**Teks Tersedia:**
++++++
MATA INDONESIA, JAKARTA-Indonesia sempat tercatat sebagai produsen utama dunia dengan menduduki peringkat pertama dengan produksi mencapai 47,38 juta ton saat moratorium diterapkan pada 2018, seperti dilaporkan Gabungan Pengusaha Kelapa Sawit Indonesia (Gapki).
Bahkan, produksi CPO dan PKO sempat naik menjadi 51,82 juta ton setahun kemudian. Sayangnya, produksi kembali menurun pada 2020 menjadi 51,58 juta ton.
Dengan produksi yang melampaui 50 juta ton per tahun, Indonesia masih memegang posisi produsen terbesar minyak sawit dunia dengan serapan sebanyak 16 juta tenaga kerja.
Harus diakui, pandemi juga telah mengkoreksi kinerja produk minyak sawit. Pasalnya, sejumlah negara importir mengurangi serapan produk asal Indonesia tersebut.
Untungnya, penurunan volume tidak secara otomatis menurunkan nilai ekspor komoditas itu. Sebaliknya, nilai ekspor pada 2020 naik menjadi 22,97 miliar US dolar dari sebelumnya 20,20 miliar US dolar karena kenaikan harga CPO.
Asisten Deputi Pengembangan Agribisnis dan Perkebunan Kemenko Perekonomian Moch Edy Yusuf mengatakan, industri sawit telah menjadi salah satu industri unggulan dalam menopang pertumbuhan ekonomi RI.
Apalagi pada masa pandemi Covid-19, industri sawit paling tahan banting sehingga memberikan kontribusi terbesar kepada PDB Indonesia.
“Indonesia adalah produsen terbesar sawit dunia maka tidak heran industri sawit nasional memberikan peranan penting dalam perekonomian RI yang belum tergantikan sampai saat ini,” ujarnya.
Setidaknya, terdapat empat manfaat industri kelapa sawit terhadap perekonomian Indonesia yang bisa dilihat dari berbagai aspek. Pertama, padat karya, industri sawit sudah menyerap tenaga kerja langsung 4,20 juta dan pekerja tidak langsung 12 juta orang. Kedua, setiap tahunnya industri sawit berkontribusi sebesar 3,50 persen terhadap total PDB Indonesia.
Ketiga, berkontribusi 13,50 persen terhadap total ekspor nonmigas. Keempat, menciptakan kemandirian energi melalui biodiesel sehingga menghemat devisa dan berdampak positif terhadap lingkungan.
Sementara itu, Ketua Bidang Luar Negeri Gabungan Pengusaha Kelapa Sawit Indonesia (Gapki) Fadhil Hasan mengatakan, ISPO merupakan senjata ampuh untuk melawan kampanye negatif sawit di Eropa.
Selama ini, UE selalu meminta sertifikat sawit berkelanjutan dan Indonesia sudah mempunyai ISPO untuk memenuhi tuntutan tersebut. Perusahaan sawit anggota Gapki sudah 80 persen yang kini mempunyai ISPO dan akan terus didorong penerapannya.
Sekretaris Jenderal Gapki Eddy Martono mengatakan, secara internal perusahaan kelapa sawit berupaya meningkatkan produktivitas seperti yang diminta pemerintah. “Peningkatan produktivitas ditempuh dengan peremajaan tanaman tua, pemupukan, dan lainnya. Untuk investasi baru sama sekali tidak ada,” kata Eddy.
Sejauh ini, perusahaan kelapa sawit anggota Gapki tetap peduli pada peningkatan produktivitas serta membantu pemerintah dalam percepatan peremajaan sawit rakyat.
++++++
**Bahan Tersedia:**
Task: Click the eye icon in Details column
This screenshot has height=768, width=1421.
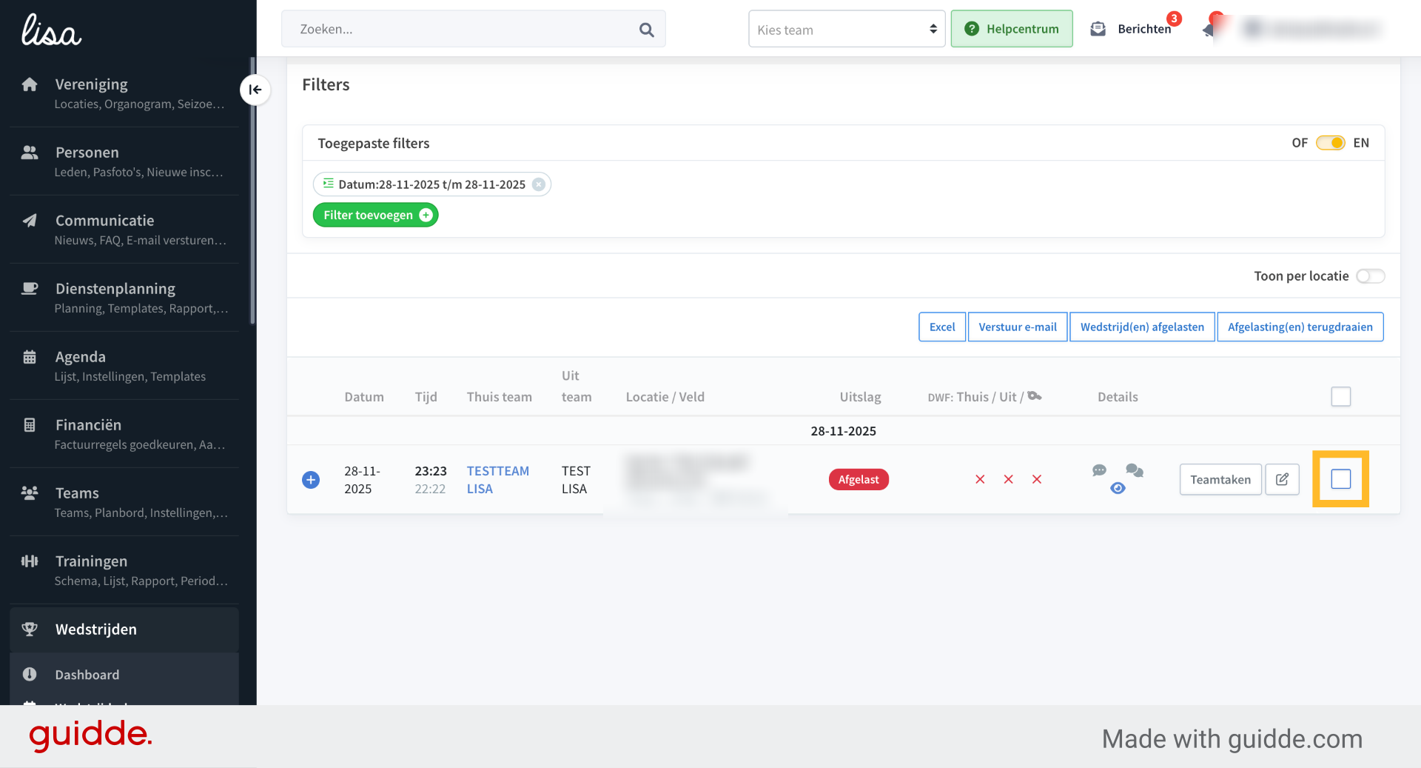Action: pos(1118,488)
++++++
**Tujuan Latihan:** Berikan bagian teks tentang industri kelapa sawit mulai dari "Selama ini, UE" sampai dengan "terus didorong penerapannya.", tanpa mengubah satu kata pun.

**Kotak Jawaban:**
Selama ini, UE selalu meminta sertifikat sawit berkelanjutan dan Indonesia sudah mempunyai ISPO untuk memenuhi tuntutan tersebut. Perusahaan sawit anggota Gapki sudah 80 persen yang kini mempunyai ISPO dan akan terus didorong penerapannya.